For those not familiar with Spanish wines, particularly those from Rioja, the region's star grapes is Tempranillo and the region has a board that controls the quality of wine. This is similar to France and Italy. You can read Wine Folly's more detailed post here, but I'll summarize some key facts. There are four levels of Rioja, starting from base to top quality: Rioja, Crianza, Reserva, Gran Reserva. Each level has longer aging requirements in both barrel and bottle, and each level gets more expensive. So, for a wine in the Crianza level, the Rioja board requires 1 year of aging in barrel (usually used oak) and 1 year in bottle. Why does that matter? The flavors that come from oak won't be as strong on a Crianza, and the wine will be more affordable than those with longer oak aging.
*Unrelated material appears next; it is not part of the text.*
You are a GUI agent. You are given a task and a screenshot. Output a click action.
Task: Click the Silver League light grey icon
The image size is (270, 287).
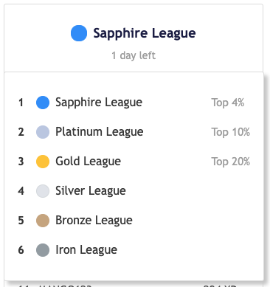43,191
I'd say that sets up this wine pretty well. The bottle stated that it was cask aged over 16 months, and I bought the 2013 vintage, so it's been in the bottle for a couple of years. Overall, the wine smelled very nice -- like dark red fruit, pepper, and some smoke or earthiness. This all translated to the palate, too. It's very fruit-forward with black cherry and maybe even some blackberry with a hint of spice. The wine was not very tannic, which surprised me for Tempranillo, but the acid makes it very food friendly. We paired it with this wild rice casserole by Budget Bytes, and I thought the flavors went well together. I think it could stand to "open up a bit" because the flavors developed over time. So, if you can remember to do this, open the bottle about an hour in advance, or even better, decant it! Great flavor, good price point, and overall, a nice wine to have with dinner.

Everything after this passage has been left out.